Jeremy Barr at The Hollywood Reporter asked CNN president Jeff Zucker and their “town hall” moderator Jake Tapper about critics of their “Students Demand Action” program on February 21. Zucker said it’s “silly” to cite the program as liberal or partisan. Tapper said critics will “get over it,” but “the people in that stadium, they won’t.”
Barr noted critics have used the town hall as “an example of how CNN has morphed into a partisan player.” As if the charge that CNN is a Trump-hating, Obama-loving network is brand new. They quoted CPAC organizer Matt Schlapp: “CNN has decided to take this path where they are kind of left-wing advocates."
It's a characterization that CNN president Jeff Zucker finds insulting. "That criticism is silly," Zucker tells The Hollywood Reporter. "The fact is we were there, we presented both sides.

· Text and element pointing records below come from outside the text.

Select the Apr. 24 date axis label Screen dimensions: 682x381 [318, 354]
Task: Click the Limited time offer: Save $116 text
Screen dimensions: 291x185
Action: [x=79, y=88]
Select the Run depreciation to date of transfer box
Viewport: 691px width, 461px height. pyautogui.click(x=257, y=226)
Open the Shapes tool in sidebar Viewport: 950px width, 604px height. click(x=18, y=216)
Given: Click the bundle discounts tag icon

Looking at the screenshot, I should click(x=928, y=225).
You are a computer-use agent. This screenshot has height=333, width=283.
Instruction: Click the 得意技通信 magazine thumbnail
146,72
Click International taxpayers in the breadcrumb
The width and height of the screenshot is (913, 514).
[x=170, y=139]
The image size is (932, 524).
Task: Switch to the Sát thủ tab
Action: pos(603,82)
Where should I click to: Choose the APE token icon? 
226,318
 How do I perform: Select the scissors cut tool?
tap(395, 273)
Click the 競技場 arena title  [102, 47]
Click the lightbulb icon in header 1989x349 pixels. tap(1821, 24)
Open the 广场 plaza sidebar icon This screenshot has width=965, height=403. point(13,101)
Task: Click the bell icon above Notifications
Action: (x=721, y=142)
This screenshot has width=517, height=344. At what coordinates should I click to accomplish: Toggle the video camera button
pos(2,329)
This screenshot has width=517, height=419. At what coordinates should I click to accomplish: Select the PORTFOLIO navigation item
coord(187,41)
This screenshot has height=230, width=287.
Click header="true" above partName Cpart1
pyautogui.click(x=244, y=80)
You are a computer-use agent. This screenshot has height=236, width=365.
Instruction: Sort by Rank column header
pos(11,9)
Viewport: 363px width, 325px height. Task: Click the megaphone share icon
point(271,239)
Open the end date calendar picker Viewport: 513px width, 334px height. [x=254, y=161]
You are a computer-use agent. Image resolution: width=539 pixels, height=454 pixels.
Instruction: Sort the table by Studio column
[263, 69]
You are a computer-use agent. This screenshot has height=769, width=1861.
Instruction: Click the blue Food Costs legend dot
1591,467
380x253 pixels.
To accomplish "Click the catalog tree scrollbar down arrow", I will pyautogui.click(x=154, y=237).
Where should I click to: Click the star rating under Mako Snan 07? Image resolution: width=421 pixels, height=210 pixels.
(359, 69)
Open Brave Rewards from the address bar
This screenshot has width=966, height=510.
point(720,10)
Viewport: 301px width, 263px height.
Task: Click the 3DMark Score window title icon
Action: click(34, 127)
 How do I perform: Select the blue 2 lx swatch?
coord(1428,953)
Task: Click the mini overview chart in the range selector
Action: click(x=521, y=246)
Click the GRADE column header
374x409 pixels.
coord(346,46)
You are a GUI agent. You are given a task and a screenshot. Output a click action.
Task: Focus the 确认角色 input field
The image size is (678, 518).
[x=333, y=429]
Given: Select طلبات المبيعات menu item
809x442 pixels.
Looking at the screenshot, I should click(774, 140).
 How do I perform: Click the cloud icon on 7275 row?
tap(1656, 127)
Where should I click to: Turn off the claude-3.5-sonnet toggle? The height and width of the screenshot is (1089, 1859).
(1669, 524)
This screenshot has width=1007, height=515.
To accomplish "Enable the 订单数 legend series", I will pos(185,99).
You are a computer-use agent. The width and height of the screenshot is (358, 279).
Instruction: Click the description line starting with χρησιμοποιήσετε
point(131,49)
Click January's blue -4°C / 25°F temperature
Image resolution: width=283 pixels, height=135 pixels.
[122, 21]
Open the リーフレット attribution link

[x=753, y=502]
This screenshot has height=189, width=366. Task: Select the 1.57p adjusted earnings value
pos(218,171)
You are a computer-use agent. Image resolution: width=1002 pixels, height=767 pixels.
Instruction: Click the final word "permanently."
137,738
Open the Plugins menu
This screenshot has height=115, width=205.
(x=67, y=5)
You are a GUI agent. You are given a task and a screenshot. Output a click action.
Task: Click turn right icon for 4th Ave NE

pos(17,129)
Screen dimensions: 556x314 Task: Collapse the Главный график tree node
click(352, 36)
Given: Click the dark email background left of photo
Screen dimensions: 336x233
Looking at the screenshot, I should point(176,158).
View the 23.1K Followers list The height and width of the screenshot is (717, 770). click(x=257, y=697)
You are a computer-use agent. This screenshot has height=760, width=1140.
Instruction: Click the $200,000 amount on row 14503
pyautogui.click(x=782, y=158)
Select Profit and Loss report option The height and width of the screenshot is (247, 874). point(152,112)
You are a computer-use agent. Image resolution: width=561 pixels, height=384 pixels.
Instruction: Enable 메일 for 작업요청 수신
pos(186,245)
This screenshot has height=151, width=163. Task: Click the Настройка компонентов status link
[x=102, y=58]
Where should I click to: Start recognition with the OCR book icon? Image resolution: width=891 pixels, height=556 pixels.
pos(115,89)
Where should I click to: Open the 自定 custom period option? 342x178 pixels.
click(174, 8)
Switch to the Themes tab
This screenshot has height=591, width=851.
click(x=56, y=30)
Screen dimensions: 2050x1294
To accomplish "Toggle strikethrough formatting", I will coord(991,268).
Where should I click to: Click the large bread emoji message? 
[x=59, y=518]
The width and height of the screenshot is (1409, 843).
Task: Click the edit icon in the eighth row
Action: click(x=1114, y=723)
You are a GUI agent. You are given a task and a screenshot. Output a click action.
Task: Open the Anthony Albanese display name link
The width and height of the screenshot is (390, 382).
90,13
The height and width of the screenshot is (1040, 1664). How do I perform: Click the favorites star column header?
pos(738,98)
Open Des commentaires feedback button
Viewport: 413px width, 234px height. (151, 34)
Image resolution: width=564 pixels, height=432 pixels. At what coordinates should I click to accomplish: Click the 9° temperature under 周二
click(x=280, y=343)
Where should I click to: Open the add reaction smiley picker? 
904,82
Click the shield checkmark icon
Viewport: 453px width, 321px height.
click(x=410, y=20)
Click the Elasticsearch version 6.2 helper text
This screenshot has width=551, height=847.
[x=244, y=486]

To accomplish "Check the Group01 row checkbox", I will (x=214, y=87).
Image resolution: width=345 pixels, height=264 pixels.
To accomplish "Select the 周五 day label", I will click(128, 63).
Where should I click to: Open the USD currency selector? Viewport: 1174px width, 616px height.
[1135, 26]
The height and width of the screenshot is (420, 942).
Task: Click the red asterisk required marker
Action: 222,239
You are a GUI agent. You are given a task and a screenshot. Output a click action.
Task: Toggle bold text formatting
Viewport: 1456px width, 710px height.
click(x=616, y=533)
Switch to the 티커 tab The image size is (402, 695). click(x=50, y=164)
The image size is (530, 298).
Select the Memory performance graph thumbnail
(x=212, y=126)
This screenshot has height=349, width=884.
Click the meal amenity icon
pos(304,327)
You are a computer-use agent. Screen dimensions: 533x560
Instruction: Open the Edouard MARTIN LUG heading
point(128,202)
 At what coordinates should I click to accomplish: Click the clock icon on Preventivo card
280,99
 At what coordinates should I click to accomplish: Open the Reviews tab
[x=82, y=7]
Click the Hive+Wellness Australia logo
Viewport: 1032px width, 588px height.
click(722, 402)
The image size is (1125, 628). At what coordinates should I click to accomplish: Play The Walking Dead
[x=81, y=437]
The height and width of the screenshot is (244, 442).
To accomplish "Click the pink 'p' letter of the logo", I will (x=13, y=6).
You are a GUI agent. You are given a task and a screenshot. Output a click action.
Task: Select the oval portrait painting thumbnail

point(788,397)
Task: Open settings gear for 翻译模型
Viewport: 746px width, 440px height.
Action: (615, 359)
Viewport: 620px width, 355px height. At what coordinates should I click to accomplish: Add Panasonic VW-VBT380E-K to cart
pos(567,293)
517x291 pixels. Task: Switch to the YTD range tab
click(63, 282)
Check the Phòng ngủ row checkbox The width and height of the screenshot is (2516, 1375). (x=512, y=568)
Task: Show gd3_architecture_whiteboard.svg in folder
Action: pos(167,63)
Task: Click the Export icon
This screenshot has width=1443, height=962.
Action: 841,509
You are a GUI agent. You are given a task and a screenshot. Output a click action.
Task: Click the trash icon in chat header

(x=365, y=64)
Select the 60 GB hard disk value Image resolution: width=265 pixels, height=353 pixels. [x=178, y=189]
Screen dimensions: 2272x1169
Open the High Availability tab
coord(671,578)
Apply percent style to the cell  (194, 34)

People who want to criticize are looking to just criticize before they even think about it." He points out that Sen. Marco Rubio could have been joined by Trump or Republican Florida Gov. Rick Scott, but both declined CNN's invitation. "That's not CNN's problem," he adds....
"I think it was a really important milestone in this conversation because for one of the few times, people who have different points of view were together," says Zucker. "And the problem is: all too often, whether it’s on blogs or websites or partisan television networks, people are just talking to themselves. And nothing will ever change if we don’t start talking to one another."
This is how arrogant the network bosses are. They can set up Marco Rubio and Dana Loesch to be ripped as evil, to be booed and called “murderers” by a mob, and then say “we presented both sides...it’s not our problem if Trump didn’t show up.” He thinks he's not running a "partisan television network," even as it presents the president as mentally unfit and potentially dictatorial.
Barr quoted little chunks of Tapper dismissing the "cottage industry" of conservatives who always attack CNN:
"People even view grief through a partisan lens," says Jake Tapper, who moderated the town hall. Tapper, who presided over the event with a noticeably light touch, accepts "legitimate" critiques and rejects complaints that, he says, emanate from the "cottage industry of people who criticize CNN no matter what we do."
Tapper tells THR he's more concerned about the families of the victims of the shooting than he is about those who claim to be outraged by CNN's programming decisions. "However offended anybody was at the passion in the town hall, and however upset they were at mean words that were said to Sen. Rubio or Dana Loesch, they'll get over it," he says. "And the people in that stadium, they won't."